→ ページ本文
·····

「惠子さん、緑子さん、助けて。」俺俺 ハチコさんの映画レビュー(感想・評価)
惠子さん、緑子さん、助けて。
今や「オレオレ」ときたら、詐欺だ!としか思えないけど、
(今度は「母さん助けて」になったんだっけ?)
これだけ大騒ぎされていても、未だに騙される高齢者の
ことを考えれば、こんな詐欺を続けるバカ野郎は、
どんどん増殖して、今作のように苦しんでしまえ!と思う。
あれだけ他人を騙していれば、その「オレ」は何人何役も
いるわけだから、それが実際に存在すればこうなるんだと
いう、シュールを超えてかなりのサスペンスになっていた。
原作はまったく知らないんだけど、
こんな不条理を描くにはもってこいの人材、三木聡監督。と
いうわけで、私的にはとても面白かった。
笑っていられない状況に追い込まれる後半の衝撃度以外は、
全体的にはダラダラと主人公たち^^;の俺山談義が続いて、
ナオのいう、
「いや~俺の純度、高いっすね~♪」には笑ってしまった。
お酒でいえばストレートの俺、サワーの俺、水割りの俺、
濃いなり薄いなりはあっても、全部俺なんだもんね~(恐怖)
私的に自分はひとりでいいと思う派なので(普通そうだよね)
これは亀梨が演じているから楽しめるのであって、
自分だったらたまったもんじゃない!さらに一番怖いのは、
周囲から見て、どれが本当の自分か分かってもらえなくなる
という恐怖、コピーの自分が本物だ!なんていわれた日にゃ、
私はどうやって生き延びればいいんだろう…とまで考える。

·····

→ 提供データ
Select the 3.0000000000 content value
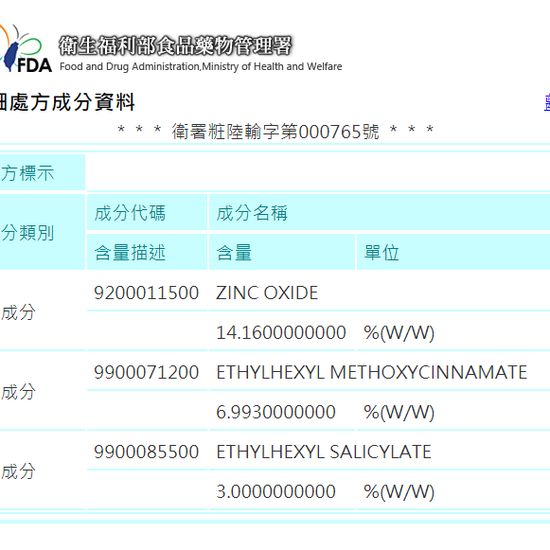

·····

→ 作業内容
上にある映画『俺俺』のレビューから、「お酒でいえばストレートの俺、サワーの俺、水割りの俺、」で始まり「私はどうやって生き延びればいいんだろう…とまで考える。」で終わる部分を一字も変えずに抜き出してください。

→ 完成した作業
お酒でいえばストレートの俺、サワーの俺、水割りの俺、
濃いなり薄いなりはあっても、全部俺なんだもんね~(恐怖)
私的に自分はひとりでいいと思う派なので(普通そうだよね)
これは亀梨が演じているから楽しめるのであって、
自分だったらたまったもんじゃない!さらに一番怖いのは、
周囲から見て、どれが本当の自分か分かってもらえなくなる
という恐怖、コピーの自分が本物だ!なんていわれた日にゃ、
私はどうやって生き延びればいいんだろう…とまで考える。